George Washington’s Birthday: He Spent it Dancing

George Washington having a Ball to celebrate the end of the American Revolution, in an 1889 painting illustration by Jean Leon Germome Ferris.

President Washington cuts it up at his Inaugural Ball in 1789.

It wasn’t the Twist like Jackie Kennedy loved doing, or the Dougie as Michelle Obama has illustrated. It wasn’t the foxtrot that the very large William Howard Taft moved to like a graceful battleship, nor even the frug as President Lyndon B. Johnson shook up one night with his daughter. around the dance floor.

But good ole’ Georgie, he sure loved to dance.

We have stories of George Washington cutting up the parquet during those cold American Revolutionary War nights and even at a ball a month after his 1789 Inauguration, but the Father of Our Country always loved to end his annual birthday party by dancing it up.  At the annual “Birth Night” Ball held in his honor, he was never once late to get that party started. Of course, this was no swim, no bump, no hully-gully, no Charleston. This was George Washington and what else could he have danced to preserve his vaunted dignity but that stiff, formal and affected dance but the Minuet?

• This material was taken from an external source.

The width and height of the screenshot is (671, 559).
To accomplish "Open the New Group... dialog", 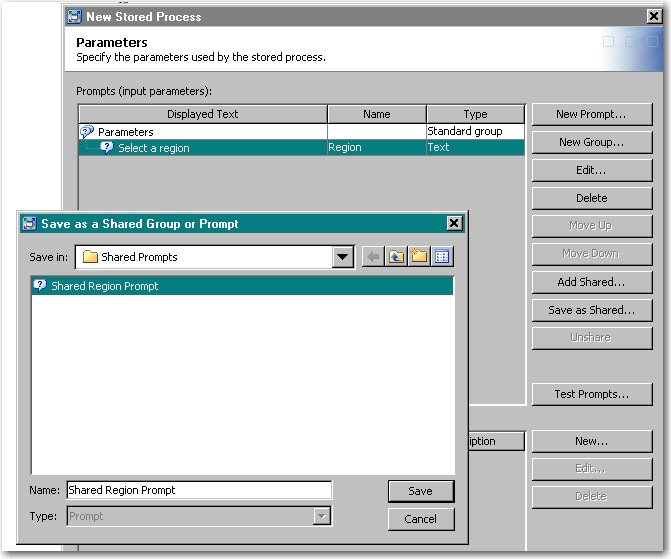I will point(591,142).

Here he goes again; this time it is George Washington dancing as a young man with the lady love he longed for, Sally Fairfax.

As some may know as this Presidents’ Day Weekend begins, at some point after it was made a three-day weekend in 1970, the national holiday’s apostrophe got moved one place to the right and since then, many fear it’s all gone wrong. That is, what began as President’s Day became Presidents Day. What was known and celebrated since his own lifetime as George Washington’s Birthday morphed into a day some now think is meant to honor everyone who served, thus raising the profile of Millard Fillmore & Company.

Alas, alas, you can hear those white-wigged Federalists cluck and tsk, what’s become of our country?

It wouldn’t have stopped George Washington from doing that 1780’s boogie, for sure. In fact, the first records of him dancing go back to his youth. He was always first out on the floor and last to leave it.

We have an eyewitness account of all this from the first President’s First Son – who wasn’t really his own child, but the birth grandson of his wife. George and Martha Washington had no children but she and the President raised the son and daughter of her late son, Nelly Custis and George Washington Parke Custis, as if they were their own children. These children were the first “Presidential Children” and lived in the Presidential Mansion in New York and Philadelphia and have been immortalized in the famous painting by Edward Savage of the first First Family.

There’s George Washington Parke Custis at the far left, Little Wash to friends, Tub to his adoptive Grand Pappa.

George Washington Parke Custis in the only photograph of him, taken as an older man.

Polite friends and family of the President called the boy “Little Wash,” to flatter him and the President, but George Washington used a bit of sarcasm by calling the kid “Tub,” because he was not on;y a spoiled and entitled brat but a bit lazy with schoolwork and exercise and fat. George Washington Parke Custis, whose daughter ended up marrying Robert E. Lee, never got over being the “President’s Son,” and never let anyone forget. Not much for work, he lived off his inheritance and painted really awful paintings – many of his dear old “dad.” He did leave us something else, however – the first memoirs by a Presidential “Child.” Published posthumously in October 1857, his book Recollections and Private Memoirs of General Washington provides a first-hand account of how President’s Day Weekend used to be celebrated, back in the day, by the man himself – and the best part of the celebration, the big dance party at night. Here is the direct excerpt:

THE BIRTH NIGHT BALL

George Washington dances with Nelly Custis at his 1777 Birthday Party held at his home Mount Vernon , painting by Edward Percy Moran (1862-1935).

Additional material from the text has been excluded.